The campaign in Brazil against the investigative journalist Glenn Greenwald could hardly look more personal. The country’s far-right president, Jair Bolsonaro, suggested last year that the American “may do jail time”, and has used homophobic slurs against him. Mr Greenwald and his husband, the Brazilian congressman David Miranda, have faced not only lies and verbal attacks but death threats: “Neither my husband, nor I, nor our children, have left our house in the last year without armed security, armoured vehicles, teams of security,” he said this week.

Now Mr Greenwald, an outspoken critic of the president, has been charged with cybercrimes over the publication of leaked phone messages apparently showing collusion between prosecutors and Sérgio Moro, then a judge, but now justice minister. They fuelled concerns about the huge Car Wash anti-corruption investigation: while it uncovered shocking abuses, it also raised suspicions of political bias. Mr Moro oversaw the trial that led to the jailing of the popular former president Luiz Inácio Lula da Silva, whose conviction eased Mr Bolsonaro’s election.

The case against Mr Greenwald accuses him of “facilitating the commission of a crime”. The journalist says he was extremely careful not to take part in any crime, and neither federal police nor a supreme court justice found grounds to pursue him. Many are shocked by the prosecutor’s decision to charge Mr Greenwald nonetheless. But Mr Bolsonaro and his allies regularly demonstrate their contempt for institutions. What better way to spread the message that authorities can act with impunity, instilling fear – especially when the target is a high-profile US citizen?
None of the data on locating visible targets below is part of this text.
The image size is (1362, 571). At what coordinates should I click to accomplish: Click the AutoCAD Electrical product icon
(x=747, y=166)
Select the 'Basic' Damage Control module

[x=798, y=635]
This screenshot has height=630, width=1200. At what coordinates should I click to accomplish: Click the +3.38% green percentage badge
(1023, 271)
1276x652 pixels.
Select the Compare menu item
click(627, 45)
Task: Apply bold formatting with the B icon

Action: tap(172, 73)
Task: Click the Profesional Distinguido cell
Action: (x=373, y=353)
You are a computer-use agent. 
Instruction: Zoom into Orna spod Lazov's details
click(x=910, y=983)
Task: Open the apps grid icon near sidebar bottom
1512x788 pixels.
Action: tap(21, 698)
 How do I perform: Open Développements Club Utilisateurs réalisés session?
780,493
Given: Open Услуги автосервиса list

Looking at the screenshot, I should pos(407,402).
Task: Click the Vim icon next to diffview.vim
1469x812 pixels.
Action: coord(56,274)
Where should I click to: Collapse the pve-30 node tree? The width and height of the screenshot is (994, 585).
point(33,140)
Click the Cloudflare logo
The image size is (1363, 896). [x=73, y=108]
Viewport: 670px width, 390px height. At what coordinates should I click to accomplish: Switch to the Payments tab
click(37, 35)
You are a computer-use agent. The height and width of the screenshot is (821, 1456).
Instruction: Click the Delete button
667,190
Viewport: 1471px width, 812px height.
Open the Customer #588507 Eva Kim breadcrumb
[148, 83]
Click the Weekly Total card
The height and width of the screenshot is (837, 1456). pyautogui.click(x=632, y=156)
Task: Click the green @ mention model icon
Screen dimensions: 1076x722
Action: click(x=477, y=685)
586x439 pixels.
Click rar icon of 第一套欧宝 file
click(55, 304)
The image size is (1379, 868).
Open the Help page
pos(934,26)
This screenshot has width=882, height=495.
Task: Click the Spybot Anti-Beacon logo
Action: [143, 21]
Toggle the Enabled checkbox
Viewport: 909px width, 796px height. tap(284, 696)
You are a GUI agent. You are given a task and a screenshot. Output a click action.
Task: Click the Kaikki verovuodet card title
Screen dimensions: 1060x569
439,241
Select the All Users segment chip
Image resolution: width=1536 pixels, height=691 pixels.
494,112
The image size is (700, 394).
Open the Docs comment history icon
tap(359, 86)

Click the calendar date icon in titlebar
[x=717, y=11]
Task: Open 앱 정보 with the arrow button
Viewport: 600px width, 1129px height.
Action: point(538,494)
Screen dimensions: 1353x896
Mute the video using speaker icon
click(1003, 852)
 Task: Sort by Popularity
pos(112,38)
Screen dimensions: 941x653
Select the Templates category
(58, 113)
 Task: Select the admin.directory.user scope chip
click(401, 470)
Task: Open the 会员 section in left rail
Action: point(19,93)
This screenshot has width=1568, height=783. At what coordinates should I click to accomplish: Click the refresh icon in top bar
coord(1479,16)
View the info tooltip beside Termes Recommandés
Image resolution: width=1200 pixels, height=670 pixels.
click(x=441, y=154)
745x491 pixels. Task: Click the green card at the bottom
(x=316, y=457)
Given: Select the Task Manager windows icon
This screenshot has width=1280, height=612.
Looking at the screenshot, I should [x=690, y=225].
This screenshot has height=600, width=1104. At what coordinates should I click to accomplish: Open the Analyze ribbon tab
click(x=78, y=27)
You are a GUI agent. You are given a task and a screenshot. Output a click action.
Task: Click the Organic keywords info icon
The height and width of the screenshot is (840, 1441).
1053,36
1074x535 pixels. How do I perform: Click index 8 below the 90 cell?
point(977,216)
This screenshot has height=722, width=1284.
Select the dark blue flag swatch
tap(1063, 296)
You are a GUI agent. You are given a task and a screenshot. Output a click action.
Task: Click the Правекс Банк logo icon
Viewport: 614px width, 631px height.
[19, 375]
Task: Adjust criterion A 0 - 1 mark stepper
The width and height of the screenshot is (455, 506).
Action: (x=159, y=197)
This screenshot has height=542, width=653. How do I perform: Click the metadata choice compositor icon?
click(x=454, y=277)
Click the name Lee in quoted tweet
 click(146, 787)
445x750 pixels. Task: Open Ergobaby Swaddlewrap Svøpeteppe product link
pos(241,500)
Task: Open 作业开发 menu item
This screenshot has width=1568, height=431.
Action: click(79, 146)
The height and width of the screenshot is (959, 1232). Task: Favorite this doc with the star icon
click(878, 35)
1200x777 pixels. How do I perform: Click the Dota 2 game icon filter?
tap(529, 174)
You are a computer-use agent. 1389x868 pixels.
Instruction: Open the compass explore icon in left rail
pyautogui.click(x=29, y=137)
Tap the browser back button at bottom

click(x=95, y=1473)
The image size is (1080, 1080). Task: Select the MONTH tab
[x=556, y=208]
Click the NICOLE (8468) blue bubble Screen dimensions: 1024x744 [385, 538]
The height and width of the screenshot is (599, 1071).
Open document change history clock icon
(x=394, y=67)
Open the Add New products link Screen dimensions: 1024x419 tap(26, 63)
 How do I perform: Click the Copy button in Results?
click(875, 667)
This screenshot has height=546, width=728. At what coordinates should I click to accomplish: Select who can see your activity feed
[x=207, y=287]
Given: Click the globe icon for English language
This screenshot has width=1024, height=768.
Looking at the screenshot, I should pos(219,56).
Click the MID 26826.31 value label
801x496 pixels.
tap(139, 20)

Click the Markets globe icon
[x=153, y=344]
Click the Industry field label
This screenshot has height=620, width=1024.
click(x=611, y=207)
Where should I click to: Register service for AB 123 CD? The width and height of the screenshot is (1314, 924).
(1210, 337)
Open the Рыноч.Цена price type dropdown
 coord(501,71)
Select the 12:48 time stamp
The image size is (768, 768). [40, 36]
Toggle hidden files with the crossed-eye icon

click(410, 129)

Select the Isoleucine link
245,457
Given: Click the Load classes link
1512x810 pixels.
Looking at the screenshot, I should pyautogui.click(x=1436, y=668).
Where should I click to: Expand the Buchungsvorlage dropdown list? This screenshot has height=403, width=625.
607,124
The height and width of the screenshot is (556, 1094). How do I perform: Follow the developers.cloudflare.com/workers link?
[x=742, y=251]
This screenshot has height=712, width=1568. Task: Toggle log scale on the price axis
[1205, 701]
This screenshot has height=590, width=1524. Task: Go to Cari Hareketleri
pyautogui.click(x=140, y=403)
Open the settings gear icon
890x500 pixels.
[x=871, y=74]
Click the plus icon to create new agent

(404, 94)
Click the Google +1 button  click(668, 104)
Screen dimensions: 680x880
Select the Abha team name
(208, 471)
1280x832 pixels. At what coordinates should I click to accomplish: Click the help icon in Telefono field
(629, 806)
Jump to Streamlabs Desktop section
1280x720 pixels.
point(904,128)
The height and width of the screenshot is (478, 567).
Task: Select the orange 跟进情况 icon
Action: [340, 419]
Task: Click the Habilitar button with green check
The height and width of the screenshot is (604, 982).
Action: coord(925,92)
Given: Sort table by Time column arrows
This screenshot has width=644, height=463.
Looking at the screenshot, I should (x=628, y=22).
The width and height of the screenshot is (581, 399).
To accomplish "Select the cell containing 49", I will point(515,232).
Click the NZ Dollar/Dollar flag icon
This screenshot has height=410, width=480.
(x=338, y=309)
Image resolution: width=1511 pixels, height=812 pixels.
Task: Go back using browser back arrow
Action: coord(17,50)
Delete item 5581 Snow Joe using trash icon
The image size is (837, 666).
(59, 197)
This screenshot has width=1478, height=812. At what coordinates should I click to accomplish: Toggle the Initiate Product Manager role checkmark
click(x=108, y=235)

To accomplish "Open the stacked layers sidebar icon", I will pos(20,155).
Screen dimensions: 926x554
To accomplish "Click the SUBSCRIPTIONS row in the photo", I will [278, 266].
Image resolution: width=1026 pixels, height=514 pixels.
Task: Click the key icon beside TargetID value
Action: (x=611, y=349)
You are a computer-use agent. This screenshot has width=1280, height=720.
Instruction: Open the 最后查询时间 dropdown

Those voicing outrage include Edward Snowden and media freedom campaigners, but also those who have been at odds with Mr Greenwald in the past. Hearteningly, the conservative president of the lower house of congress in Brazil has denounced the decision and some supreme court judges have reportedly said they would reject the case. This is, of course, an attack on press freedom. But a free press is also a safeguard of Brazilian democracy itself. Mr Bolsonaro is not only racist, sexist and homophobic, but has defended dictatorship, praised the most notorious torturers of the military regime that ran Brazil from 1964 to 1985, and called for his political opponents to be shot.

Like other authoritarians he has been enabled by the US president; the men have expressed their mutual admiration. The Trump administration has attacked press freedom, not only through the president’s imprecations against “fake news” and inveighing against individual journalists, but also through the decision to prosecute Julian Assange on charges of publishing classified information through WikiLeaks: a clear assault on first-amendment rights. Populist rightwing authoritarians are thriving on their alliances. Defending Mr Greenwald is a matter of international, not just individual, importance.